> [Your goal]: In the records that follow, find the line with "This screenshot has width=398, height=188."; from there, retype every line exactly through the line with "Click the Outils", which also belongs to the answer.

(Saved entries)
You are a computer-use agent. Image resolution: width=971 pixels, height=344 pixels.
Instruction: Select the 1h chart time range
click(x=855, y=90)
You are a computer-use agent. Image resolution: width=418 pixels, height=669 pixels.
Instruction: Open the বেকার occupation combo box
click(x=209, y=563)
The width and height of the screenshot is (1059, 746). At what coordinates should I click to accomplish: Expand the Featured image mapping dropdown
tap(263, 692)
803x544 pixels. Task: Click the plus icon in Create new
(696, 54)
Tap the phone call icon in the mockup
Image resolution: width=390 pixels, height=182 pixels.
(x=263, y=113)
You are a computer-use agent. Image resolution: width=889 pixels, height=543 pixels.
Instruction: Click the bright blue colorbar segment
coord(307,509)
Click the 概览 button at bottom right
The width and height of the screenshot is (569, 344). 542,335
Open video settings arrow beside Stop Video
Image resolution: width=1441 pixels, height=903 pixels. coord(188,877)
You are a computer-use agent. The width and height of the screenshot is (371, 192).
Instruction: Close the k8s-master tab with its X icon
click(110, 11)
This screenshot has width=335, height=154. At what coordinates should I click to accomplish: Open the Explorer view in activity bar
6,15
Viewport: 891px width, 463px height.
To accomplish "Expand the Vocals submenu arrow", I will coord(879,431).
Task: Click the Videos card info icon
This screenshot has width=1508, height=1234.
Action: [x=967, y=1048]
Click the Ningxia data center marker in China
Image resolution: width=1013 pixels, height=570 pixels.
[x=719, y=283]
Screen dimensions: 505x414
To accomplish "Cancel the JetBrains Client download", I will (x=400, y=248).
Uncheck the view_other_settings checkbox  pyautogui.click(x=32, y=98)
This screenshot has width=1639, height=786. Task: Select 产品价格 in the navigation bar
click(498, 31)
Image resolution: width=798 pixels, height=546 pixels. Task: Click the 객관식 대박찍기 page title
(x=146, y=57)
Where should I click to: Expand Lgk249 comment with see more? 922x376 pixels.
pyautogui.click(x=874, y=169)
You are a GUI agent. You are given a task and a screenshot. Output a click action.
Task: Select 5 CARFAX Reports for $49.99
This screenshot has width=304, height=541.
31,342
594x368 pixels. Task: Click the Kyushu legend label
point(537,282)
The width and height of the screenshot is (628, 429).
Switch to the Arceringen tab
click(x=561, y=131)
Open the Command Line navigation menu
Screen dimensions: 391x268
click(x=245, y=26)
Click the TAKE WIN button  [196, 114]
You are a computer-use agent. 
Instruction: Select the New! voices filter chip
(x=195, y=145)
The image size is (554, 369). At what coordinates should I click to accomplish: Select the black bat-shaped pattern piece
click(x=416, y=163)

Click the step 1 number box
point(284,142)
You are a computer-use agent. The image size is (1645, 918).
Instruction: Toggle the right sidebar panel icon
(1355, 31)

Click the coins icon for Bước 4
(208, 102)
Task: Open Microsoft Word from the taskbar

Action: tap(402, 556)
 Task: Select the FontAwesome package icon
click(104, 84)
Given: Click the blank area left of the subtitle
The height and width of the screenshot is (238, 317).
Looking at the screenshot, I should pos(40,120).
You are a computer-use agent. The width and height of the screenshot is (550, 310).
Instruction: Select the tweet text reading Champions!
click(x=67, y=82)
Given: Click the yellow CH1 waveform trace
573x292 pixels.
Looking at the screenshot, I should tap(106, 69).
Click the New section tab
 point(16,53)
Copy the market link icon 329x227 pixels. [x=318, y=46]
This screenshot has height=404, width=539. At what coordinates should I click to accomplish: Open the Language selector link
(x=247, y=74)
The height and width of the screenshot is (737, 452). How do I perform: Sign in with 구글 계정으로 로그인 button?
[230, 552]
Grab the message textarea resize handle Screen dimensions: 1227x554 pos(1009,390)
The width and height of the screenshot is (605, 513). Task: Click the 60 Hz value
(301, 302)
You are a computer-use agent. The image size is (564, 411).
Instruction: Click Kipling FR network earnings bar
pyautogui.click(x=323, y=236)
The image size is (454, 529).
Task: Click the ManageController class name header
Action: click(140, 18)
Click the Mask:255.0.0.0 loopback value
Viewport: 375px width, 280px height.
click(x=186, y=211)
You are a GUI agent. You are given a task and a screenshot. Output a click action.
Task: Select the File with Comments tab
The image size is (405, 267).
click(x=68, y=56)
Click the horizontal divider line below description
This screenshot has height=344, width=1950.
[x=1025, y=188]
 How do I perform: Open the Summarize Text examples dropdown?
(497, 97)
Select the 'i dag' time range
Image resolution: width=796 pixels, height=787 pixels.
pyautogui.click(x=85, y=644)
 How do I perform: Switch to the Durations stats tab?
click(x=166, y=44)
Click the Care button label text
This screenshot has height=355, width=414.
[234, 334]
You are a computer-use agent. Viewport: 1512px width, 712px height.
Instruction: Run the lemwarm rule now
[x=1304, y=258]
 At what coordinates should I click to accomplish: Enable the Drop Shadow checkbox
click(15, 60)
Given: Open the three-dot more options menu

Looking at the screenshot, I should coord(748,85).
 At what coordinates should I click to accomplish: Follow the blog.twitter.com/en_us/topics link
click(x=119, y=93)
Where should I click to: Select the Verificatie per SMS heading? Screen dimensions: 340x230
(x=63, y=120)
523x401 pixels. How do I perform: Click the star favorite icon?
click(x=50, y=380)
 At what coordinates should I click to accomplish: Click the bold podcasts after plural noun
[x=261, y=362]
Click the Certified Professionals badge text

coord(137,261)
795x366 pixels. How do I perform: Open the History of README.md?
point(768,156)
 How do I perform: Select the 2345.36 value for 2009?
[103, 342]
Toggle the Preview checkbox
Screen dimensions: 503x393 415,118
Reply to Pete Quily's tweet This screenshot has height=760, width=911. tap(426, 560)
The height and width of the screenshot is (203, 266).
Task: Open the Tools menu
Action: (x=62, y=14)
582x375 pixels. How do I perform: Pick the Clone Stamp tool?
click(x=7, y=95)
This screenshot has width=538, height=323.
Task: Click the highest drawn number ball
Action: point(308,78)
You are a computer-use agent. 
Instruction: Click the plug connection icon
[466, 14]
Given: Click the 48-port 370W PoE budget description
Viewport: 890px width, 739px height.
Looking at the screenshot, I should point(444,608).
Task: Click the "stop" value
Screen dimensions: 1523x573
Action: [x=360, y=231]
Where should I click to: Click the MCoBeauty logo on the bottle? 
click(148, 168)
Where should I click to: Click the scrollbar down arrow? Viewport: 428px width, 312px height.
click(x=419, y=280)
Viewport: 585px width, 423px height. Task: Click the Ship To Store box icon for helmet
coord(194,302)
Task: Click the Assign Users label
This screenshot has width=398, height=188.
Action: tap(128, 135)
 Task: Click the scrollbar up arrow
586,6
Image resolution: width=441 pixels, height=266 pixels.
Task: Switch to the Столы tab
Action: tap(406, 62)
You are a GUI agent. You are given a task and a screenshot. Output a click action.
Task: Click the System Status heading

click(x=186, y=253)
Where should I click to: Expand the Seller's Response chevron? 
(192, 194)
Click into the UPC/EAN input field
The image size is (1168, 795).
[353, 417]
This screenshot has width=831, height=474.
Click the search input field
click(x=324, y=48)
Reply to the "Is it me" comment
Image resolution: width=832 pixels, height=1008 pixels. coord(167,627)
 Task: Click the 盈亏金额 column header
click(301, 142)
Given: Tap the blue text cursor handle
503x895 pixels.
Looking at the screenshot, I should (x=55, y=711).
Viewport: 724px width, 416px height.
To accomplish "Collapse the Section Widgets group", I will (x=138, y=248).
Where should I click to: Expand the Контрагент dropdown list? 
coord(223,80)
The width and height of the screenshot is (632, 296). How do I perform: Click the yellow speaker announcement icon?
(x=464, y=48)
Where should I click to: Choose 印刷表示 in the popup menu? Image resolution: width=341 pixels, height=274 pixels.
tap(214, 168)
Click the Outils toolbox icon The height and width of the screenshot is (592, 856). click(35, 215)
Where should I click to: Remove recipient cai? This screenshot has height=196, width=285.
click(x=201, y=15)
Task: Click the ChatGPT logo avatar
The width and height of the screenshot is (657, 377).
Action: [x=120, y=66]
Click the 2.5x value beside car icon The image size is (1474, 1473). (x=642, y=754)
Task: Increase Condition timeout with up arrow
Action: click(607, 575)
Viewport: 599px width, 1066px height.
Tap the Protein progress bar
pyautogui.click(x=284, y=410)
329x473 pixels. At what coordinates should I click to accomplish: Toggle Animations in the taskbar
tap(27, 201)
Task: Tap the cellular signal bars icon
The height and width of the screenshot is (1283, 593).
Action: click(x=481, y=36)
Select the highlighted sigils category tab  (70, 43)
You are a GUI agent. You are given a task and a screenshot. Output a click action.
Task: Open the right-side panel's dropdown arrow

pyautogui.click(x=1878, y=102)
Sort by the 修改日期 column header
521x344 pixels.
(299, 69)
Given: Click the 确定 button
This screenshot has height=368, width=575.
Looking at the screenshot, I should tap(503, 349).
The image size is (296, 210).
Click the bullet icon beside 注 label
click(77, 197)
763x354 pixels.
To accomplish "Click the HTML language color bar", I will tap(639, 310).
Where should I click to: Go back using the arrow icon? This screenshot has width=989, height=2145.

> [Completed task]:
This screenshot has width=398, height=188.
Action: tap(128, 135)
 Task: Click the scrollbar up arrow
586,6
Image resolution: width=441 pixels, height=266 pixels.
Task: Switch to the Столы tab
Action: tap(406, 62)
You are a GUI agent. You are given a task and a screenshot. Output a click action.
Task: Click the System Status heading

click(x=186, y=253)
Where should I click to: Expand the Seller's Response chevron? 
(192, 194)
Click into the UPC/EAN input field
The image size is (1168, 795).
[353, 417]
This screenshot has width=831, height=474.
Click the search input field
click(x=324, y=48)
Reply to the "Is it me" comment
Image resolution: width=832 pixels, height=1008 pixels. coord(167,627)
 Task: Click the 盈亏金额 column header
click(301, 142)
Given: Tap the blue text cursor handle
503x895 pixels.
Looking at the screenshot, I should (x=55, y=711).
Viewport: 724px width, 416px height.
To accomplish "Collapse the Section Widgets group", I will (x=138, y=248).
Where should I click to: Expand the Контрагент dropdown list? 
coord(223,80)
The width and height of the screenshot is (632, 296). How do I perform: Click the yellow speaker announcement icon?
(x=464, y=48)
Where should I click to: Choose 印刷表示 in the popup menu? Image resolution: width=341 pixels, height=274 pixels.
tap(214, 168)
Click the Outils toolbox icon The height and width of the screenshot is (592, 856). click(35, 215)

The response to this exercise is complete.